Liver cirrhosis is a very complex disease in which several pathological processes such as inflammation, fibrosis, and pathological angiogenesis are closely integrated. We hypothesized that treatment with pharmacological agents with multiple mechanisms of action will produce superior results to those achieved by only targeting individual mechanisms. This study thus evaluates the therapeutic use of the multitargeted receptor tyrosine kinase inhibitor Sunitinib (SU11248). The in vitro effects of SU11248 were evaluated in the human hepatic stellate cell line LX-2 by measuring cell viability. The in vivo effects of SU11248 treatment were monitored in the livers of cirrhotic rats by measuring angiogenesis, inflammatory infiltrate, fibrosis, α-smooth muscle actin (α-SMA) accumulation, differential gene expression by microarrays, and portal pressure. Cirrhosis progression was associated with a significant enhancement of vascular density and expression of vascular endothelial growth factor-A, angiopoietin-1, angiopoietin-2, and placental growth factor in cirrhotic livers. The newly formed hepatic vasculature expressed vascular cellular adhesion molecule 1 and intercellular adhesion molecule 1. Interestingly, the expression of these adhesion molecules was adjacent to areas of local inflammatory infiltration. SU11248 treatment resulted in a significant decrease in hepatic vascular density, inflammatory infiltrate, α-SMA abundance, LX-2 viability, collagen expression, and portal pressure. Conclusion: These results suggest that multitargeted therapies against angiogenesis, inflammation, and fibrosis merit consideration in the treatment of cirrhosis. (Hepatology 2007.)

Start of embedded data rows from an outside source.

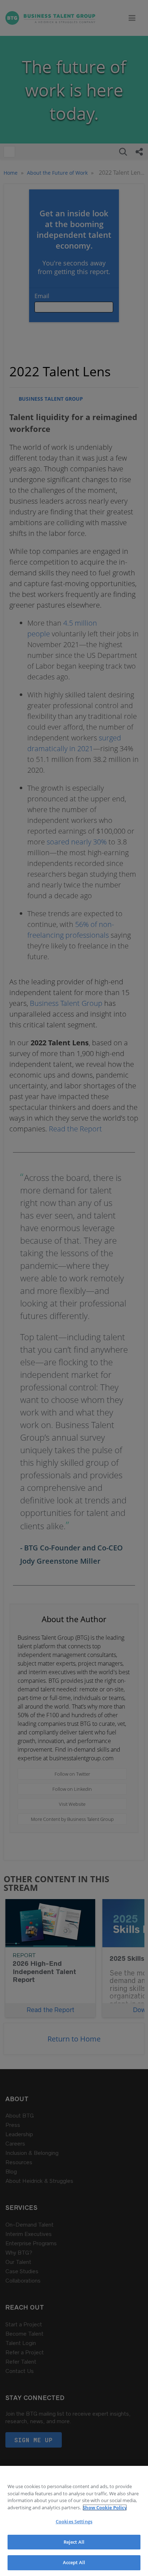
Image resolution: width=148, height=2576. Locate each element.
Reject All (74, 2542)
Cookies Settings (74, 2521)
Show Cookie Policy (105, 2507)
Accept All (74, 2562)
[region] (74, 2521)
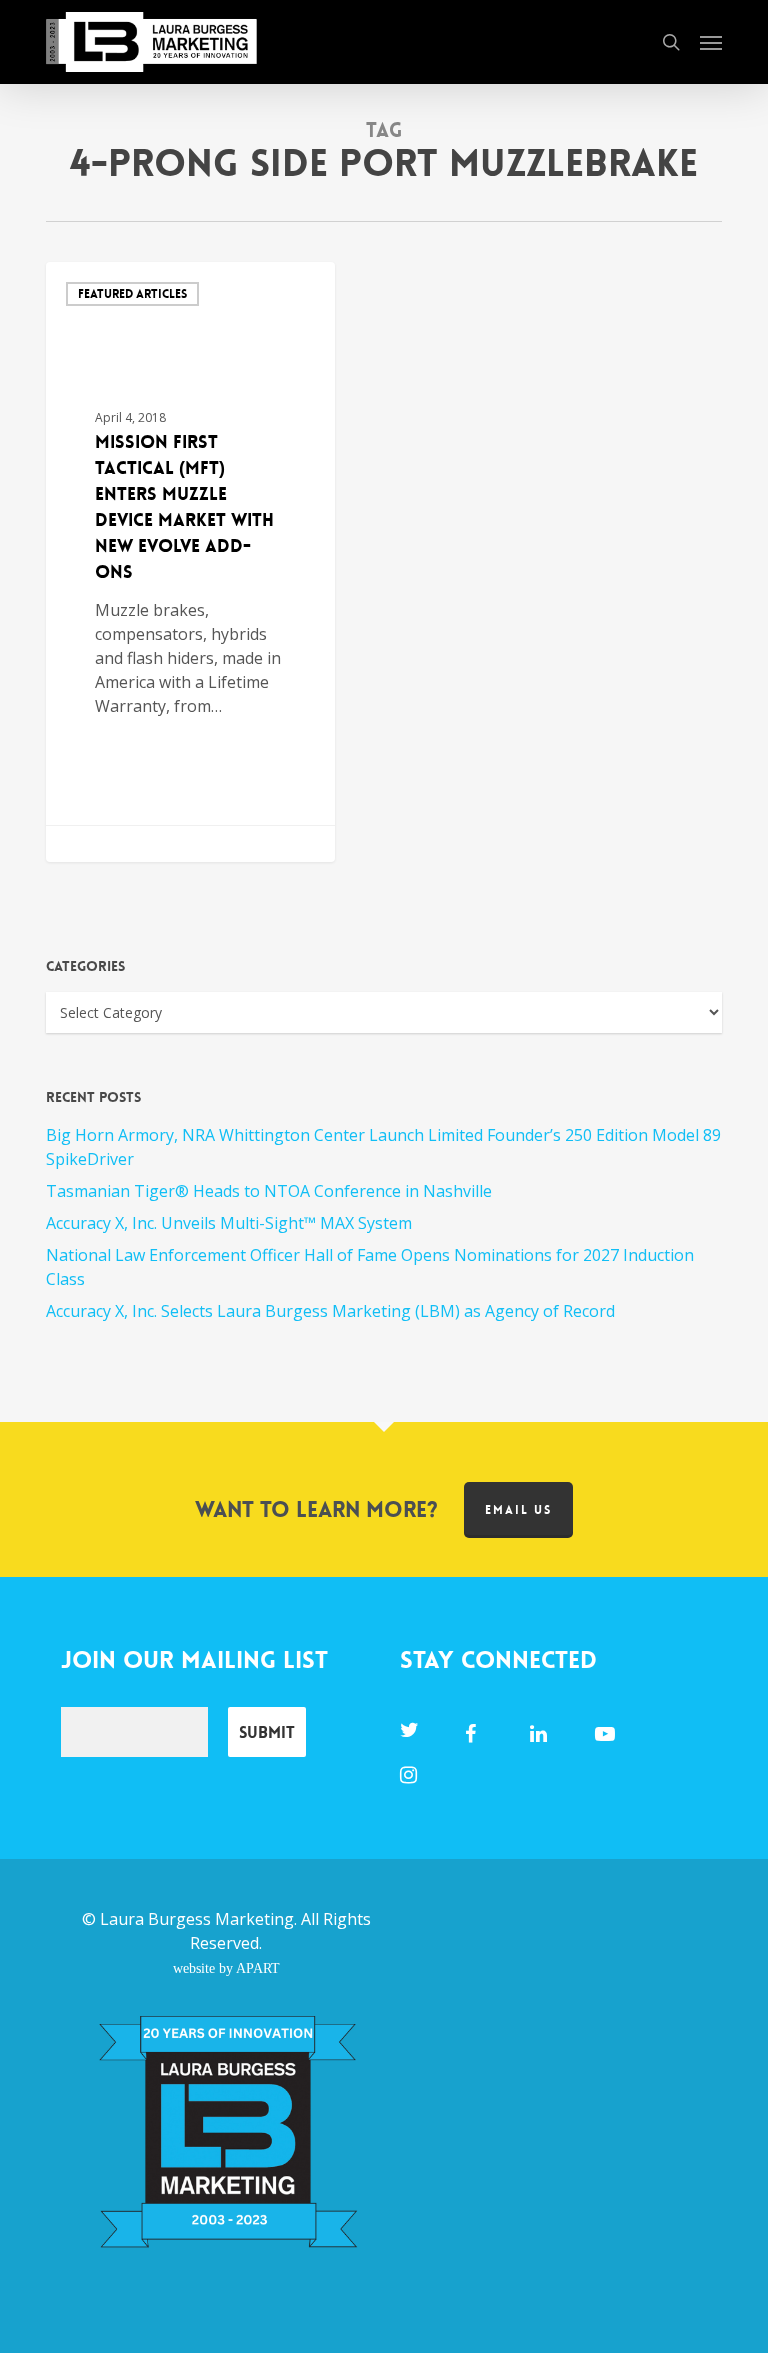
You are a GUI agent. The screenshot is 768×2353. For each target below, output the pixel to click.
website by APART (226, 1968)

Abbreviations: ang-1, angiopoietin-1; ang-2, angiopoietin-2; FITC, fluorescein isothiocyanate; HSC, hepatic stellate cell; MAPK, mitogen-activated protein kinase; PDGFR, platelet-derived growth factor receptor; α-SMA, α-smooth muscle actin; SU11248, Sunitinib; VEGF, vascular endothelial growth factor; VEGFR, vascular endothelial growth factor receptor.